Küçükken yaşadığın bu sıkıntıları anlatırken bile yüzün gülüyor. Röportaj boyunca da hep pozitif bir insan izlenimi verdin. Olaylara her zaman iyi tarafından mı bakarsın?
Evet, yaşadığım durumlara hep iyi tarafından bakmaya çalışırım. Bu, annemden kazandığım bir özellik. Annem her zaman olaylara iyi tarafından bakar. Onun karakteri ve hayat felsefesidir bu. Ben de bu özelliğimi ondan almışım.
Kaç dil biliyorsun?
Türkiye’ye transfer görüşmelerine geldiğimde Türkçe bilmiyordum. Babam çok yardımcı oldu bana. Hatta anlaşma sırasında Şota ile babam Türkçe konuştu (gülüyor).
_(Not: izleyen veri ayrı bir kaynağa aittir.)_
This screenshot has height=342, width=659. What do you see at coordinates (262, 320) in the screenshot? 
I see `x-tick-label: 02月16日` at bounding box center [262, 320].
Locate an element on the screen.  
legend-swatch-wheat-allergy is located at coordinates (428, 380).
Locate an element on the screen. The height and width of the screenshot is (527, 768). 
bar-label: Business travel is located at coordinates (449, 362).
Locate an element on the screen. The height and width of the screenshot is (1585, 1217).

Ama şu aralar Türkçemi geliştirdim ve daha iyi konuşabilmek için ders alıyorum. Konuşulanların çoğunu anlayabiliyorum. Umarım en kısa zamanda anladığım kadar konuşmaya da başlayacağım. Yaşadığınız ülkenin dilini konuşmak çok önemli bence. Şu an itibariyle Fransızca, Felemenkçe, İngilizce, Süryanice ve biraz da Arapça biliyorum. Ülke değiştirdiğiniz zaman, oranın futbol tarzı kadar dili ve kültürüne de ayak uydurmak ve böylece yeni şeyler öğrenmek çok güzel bence. Örneğin Hollanda’ya ilk transfer olduğum zaman Felemenkçe bilmiyordum ancak kısa sürede dili öğrendim. Hatta bundan sonra da röportajlarımı Felemenkçe olarak verdim orada. Umarım 3-4 ay sonra da röportajlarımı Türkçe olarak vermeye başlayacağım.
Ailen hâlâ Belçika’da mı yaşıyor?
Ailem artık Bakırköy’de oturuyor. Kasımpaşa’ya transfer olunca annemle babam tanıştıkları yere yani İstanbul’a dönmeye karar verdi. Sık sık görüşebiliyorum onlarla. Ben ise Maslak’tayım. Scarione ile aynı apartmanda oturuyoruz.